U.S. Ambassador Stephanie S. Sullivan today announced new co-investments by the U.S. Agency for International Development (USAID) totalling $4.2 million with five companies operating in Ghana.
These projects, leveraged with private sector funds, will help these companies scale up operations, develop export opportunities, and create jobs.
Ambassador Sullivan made the announcement during the U.S. Embassy’s ‘Providing Opportunity for Women’s Economic Rise’ (POWER) program for women entrepreneurs from Ghana and the North American diaspora.
As part of Women’s History Month, the Embassy, in collaboration with Howard University and the International Trade Centre, is hosting the Women’s Empowerment Lab.
The program will help Ghanaian and American women entrepreneurs take advantage of the African Continental Free Trade Area (AfCFTA) and the African Growth and Opportunity Act (AGOA) to grow their businesses by seizing export opportunities while facilitating networking opportunities across the Atlantic.
“The West Africa Trade and Investment Hub was created to help entrepreneurs like those participating in the Women’s Empowerment Lab take advantage of export opportunities. Ghanaian companies can export more than 6,500 goods duty-free to the United States today, and the AfCFTA opens up a $3.4 trillion market.
“These co-investments will help these companies access African and U.S. markets, while creating jobs here in Ghana,” said Ambassador Sullivan.
Co-created at USAID/Ghana, the grants are aimed at deepening the United States’ commercial relationship with Africa in line with the Prosper Africa Initiative, the African Growth and Opportunity Act, and President Biden’s Build Back Better World initiative.
USAID recently awarded $4.2 million in co-investment grants to five companies operating in Ghana under the West Africa Trade & Investment Hub (Trade Hub): AMAATI Company Ltd, DTRT Apparel, FreezeLink, Maphlix Trust, and Nuts 4 Growth.
The grants build on USAID/Ghana’s work to drive large-scale development by supporting firms poised for catalytic growth. By leveraging USAID’s co-investments, these companies are expected to generate over $45 million in private investment, increase exports by $166 million, and create more than 2,000 new jobs, mostly for women and youth.
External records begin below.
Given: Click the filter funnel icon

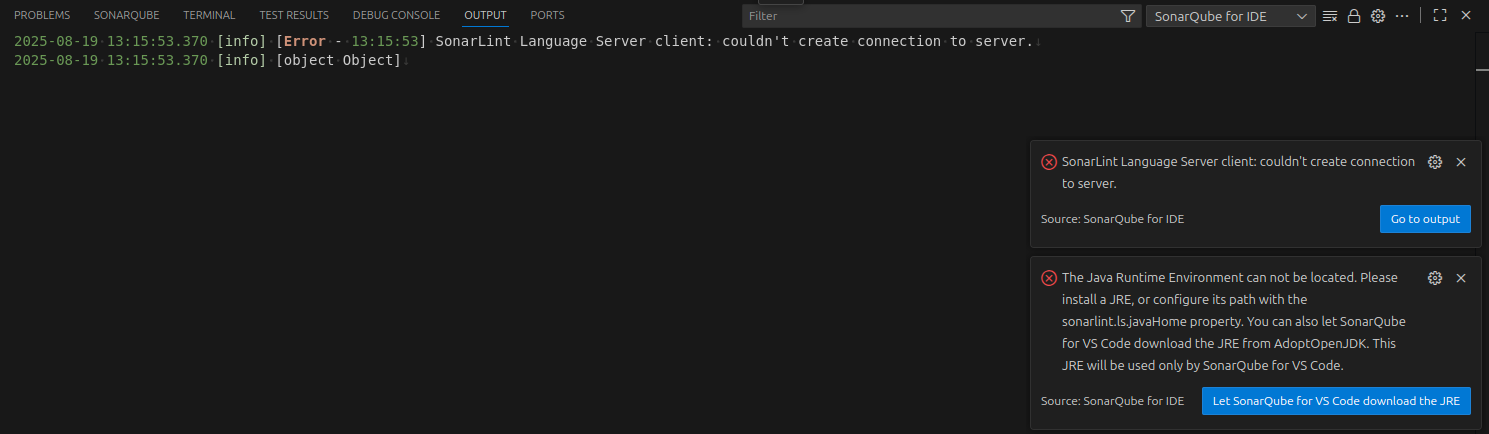Looking at the screenshot, I should tap(1128, 16).
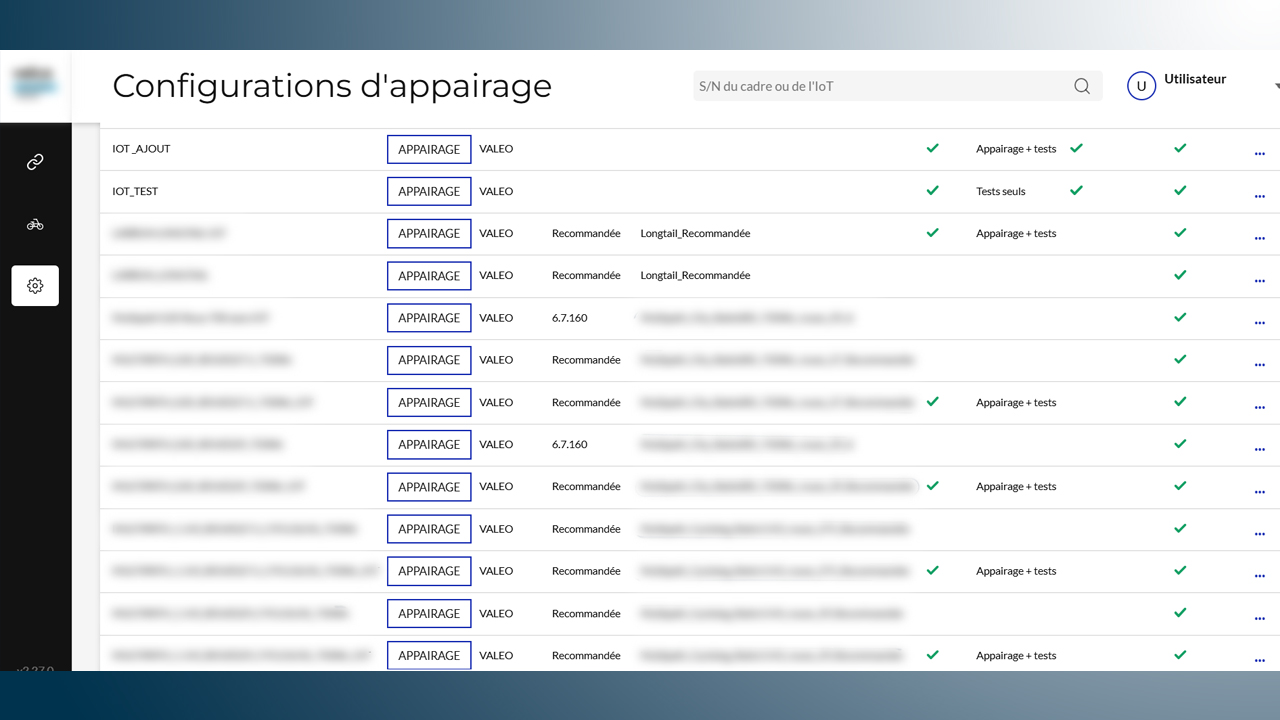Open three-dot menu for IOT_TEST row
The height and width of the screenshot is (720, 1280).
[1259, 196]
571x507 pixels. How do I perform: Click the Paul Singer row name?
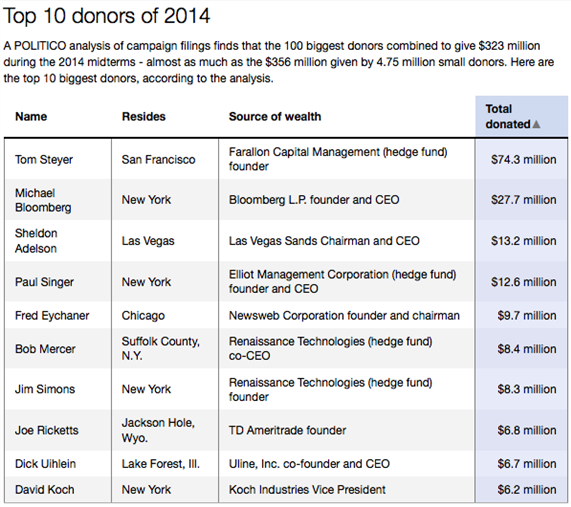pyautogui.click(x=44, y=282)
Summaries of the five co-investment grants follow are below:
AMAATI Company Ltd: A woman-owned, Ghanaian social enterprise that pioneered the revival of fonio, a nutritious African grain, AMAATI aims to support 5,800 landless women farmers in northern Ghana. USAID/Ghana’s $742,000 grant, together with private investments of $4.5 million, will help create a new West African global value chain for increased exports of fonio to North America and Europe, while generating income for 8,000 farmers. AMAATI will use American-made John Deere equipment and sell to Century Green and Mayaresa in the American market.
DTRT Apparel: With a USAID/Ghana grant of $760,000, West Africa’s regional market leader in apparel manufacturing will leverage additional private investments to expand its existing garment manufacturing capabilities, with the goal of achieving more than $100 million in exports annually by 2025 and supporting more than 5,000 local workers.
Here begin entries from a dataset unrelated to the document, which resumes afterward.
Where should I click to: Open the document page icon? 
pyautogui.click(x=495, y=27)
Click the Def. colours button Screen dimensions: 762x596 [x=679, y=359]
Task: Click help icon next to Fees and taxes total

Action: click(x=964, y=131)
At least 2,000 new jobs will be created, mostly for women, as the company scales up its operations and expands its exports to large international clothing brands, including several leading U.S. companies.
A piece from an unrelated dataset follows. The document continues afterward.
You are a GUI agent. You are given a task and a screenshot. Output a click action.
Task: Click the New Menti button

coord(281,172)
FreezeLink: Ghana’s leading third-party provider of temperature-controlled transport, warehousing, and engineering services, FreezeLink will receive a $767,000 USAID/Ghana grant to install affordable cold storage units to boost horticultural exports from Ghana and reduce vaccine spoilage, including for COVID-19 vaccines.
USAID’s grant will catalyze $6.7 million in additional investment and boost exports by $11 million. FreezeLink will use refrigeration units for its trucks from American company Carrier and has partnered with Zipline, an American medical product delivery company.
Maphlix Trust: A leading orange-fleshed sweet potato exporter in Ghana, Maphlix will use USAID/Ghana’s grant of $970,000 and private investments of $6 million to support 1,100 farmers and boost sales of value-added purée products addressing Vitamin A deficiency.
Maphlix has American investors and will install $1.2 million of food processing technology from Sinnovatek, an American company, to process the purée. By 2024, Maphlix anticipates earning annual revenues of $4.4 million, of which 60 percent will be from exports.
Nuts 4 Growth (N4G): An up-and-coming large-scale shea and soy processor, N4G will leverage a USAID/Ghana grant of $980,000 to catalyze additional private investment and help expand the incomes of 20,000 women soy farmers.
Increasing the number of women within its out-grower program, expanding its pool of international buyers, and boosting production capacity through upgraded machinery, N4G expects to achieve $30 million in shea butter exports to the U.S. and E.U. markets by April 2024. N4G supplies American firm Bunge and relies on American lab equipment manufactured by Agilent and BrandTech Scientific.
This equipment uses high-performance liquid chromatography and nuclear magnetic resonance to monitor and ensure purity in food, air, and water during factory operation.